Records shown:
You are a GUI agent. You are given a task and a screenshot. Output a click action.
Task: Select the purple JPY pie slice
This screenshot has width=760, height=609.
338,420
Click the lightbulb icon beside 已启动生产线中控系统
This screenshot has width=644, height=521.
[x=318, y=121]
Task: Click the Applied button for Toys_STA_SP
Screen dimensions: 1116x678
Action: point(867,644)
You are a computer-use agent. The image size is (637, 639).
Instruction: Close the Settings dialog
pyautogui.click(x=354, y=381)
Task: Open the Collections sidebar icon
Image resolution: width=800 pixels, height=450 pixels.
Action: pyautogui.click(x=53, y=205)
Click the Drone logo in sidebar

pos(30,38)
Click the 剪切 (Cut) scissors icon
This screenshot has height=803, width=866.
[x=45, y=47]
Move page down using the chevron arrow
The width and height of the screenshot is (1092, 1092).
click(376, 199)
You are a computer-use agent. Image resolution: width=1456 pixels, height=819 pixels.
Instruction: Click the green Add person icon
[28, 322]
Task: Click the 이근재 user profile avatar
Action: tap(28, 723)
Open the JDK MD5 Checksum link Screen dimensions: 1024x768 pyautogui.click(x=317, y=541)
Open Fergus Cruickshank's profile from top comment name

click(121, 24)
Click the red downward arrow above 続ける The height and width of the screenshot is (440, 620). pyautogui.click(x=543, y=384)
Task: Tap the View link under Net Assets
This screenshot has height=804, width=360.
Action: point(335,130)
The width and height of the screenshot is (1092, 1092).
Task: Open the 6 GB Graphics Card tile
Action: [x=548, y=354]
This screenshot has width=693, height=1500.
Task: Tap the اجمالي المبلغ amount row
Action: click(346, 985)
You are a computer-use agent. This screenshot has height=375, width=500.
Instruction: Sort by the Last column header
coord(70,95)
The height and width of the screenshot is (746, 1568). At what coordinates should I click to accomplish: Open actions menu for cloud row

Goal:
Copy the data verbatim from the start through the line containing "Click the red", including both ends.

Solution to the problem:
You are a GUI agent. You are given a task and a screenshot. Output a click action.
Task: Select the purple JPY pie slice
This screenshot has width=760, height=609.
338,420
Click the lightbulb icon beside 已启动生产线中控系统
This screenshot has width=644, height=521.
[x=318, y=121]
Task: Click the Applied button for Toys_STA_SP
Screen dimensions: 1116x678
Action: point(867,644)
You are a computer-use agent. The image size is (637, 639).
Instruction: Close the Settings dialog
pyautogui.click(x=354, y=381)
Task: Open the Collections sidebar icon
Image resolution: width=800 pixels, height=450 pixels.
Action: pyautogui.click(x=53, y=205)
Click the Drone logo in sidebar

pos(30,38)
Click the 剪切 (Cut) scissors icon
This screenshot has height=803, width=866.
[x=45, y=47]
Move page down using the chevron arrow
The width and height of the screenshot is (1092, 1092).
click(376, 199)
You are a computer-use agent. Image resolution: width=1456 pixels, height=819 pixels.
Instruction: Click the green Add person icon
[28, 322]
Task: Click the 이근재 user profile avatar
Action: tap(28, 723)
Open the JDK MD5 Checksum link Screen dimensions: 1024x768 pyautogui.click(x=317, y=541)
Open Fergus Cruickshank's profile from top comment name

click(121, 24)
Click the red downward arrow above 続ける The height and width of the screenshot is (440, 620). pyautogui.click(x=543, y=384)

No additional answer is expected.